The Present Newspaper in Focus

One of the issues of Dahavski Poročevalec mentions a modern, hand-written magazine Razsvit (Enlightenment), which was made by young poets, writers and publicists during the war at the concentration camp and circulated among the inmates, encouraging them and presenting a better future. Three issues were made as manuscripts and the fourth one was printed shortly after the liberation of the camp, on May 6, 1945.

This is an exceedingly rare fifth and possibly last edition of the newspaper, published on June 2, 1945, on the eve of the release of the prisoners.

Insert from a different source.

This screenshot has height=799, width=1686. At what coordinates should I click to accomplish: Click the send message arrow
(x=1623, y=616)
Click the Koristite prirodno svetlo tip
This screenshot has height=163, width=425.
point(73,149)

The authors are partly anonymous and are signed only with initials F., Z., S. and first names Slavko, France and Marjan. The introduction praises the liberation and the power of the youth, but the following stories and poems reveal the depressing reality of the young authors of this publication: a story of a young girl, shot by the Nazis, the last day of a young man, who is dying at the Dachau hospital after the liberation, an anti-Hitler essay, a poem on the suffering at the Dachau concentration camp and a poem on typhus. One of the authors was France Černe (1923 – 2012), later a prolific Yugoslav economist, who was imprisoned in Dachau in 1944, aged 21.

The last article is a farewell to the Dachau concentration camp and an encouraging beginning of a new life in freedom, written by an anonymous editor.

The Note on Rarity

Worldcat mentions one institutional example of this issue no. 5. (Narodna in študijska knjižnica, Trst – Slovene National and Study Library Trieste). We could also only trace one example of the no. 4 (Muzej novejše zgodovine Celje (NOB na Celjskem (ce-nob.si)). We owed one example of this issue of the magazine in 2017, which was sold to the trade. The newspaper Razsvit is not mentioned in the bibliography of partisan and underground printing of World War II (which lists Dahavski Poročevalec).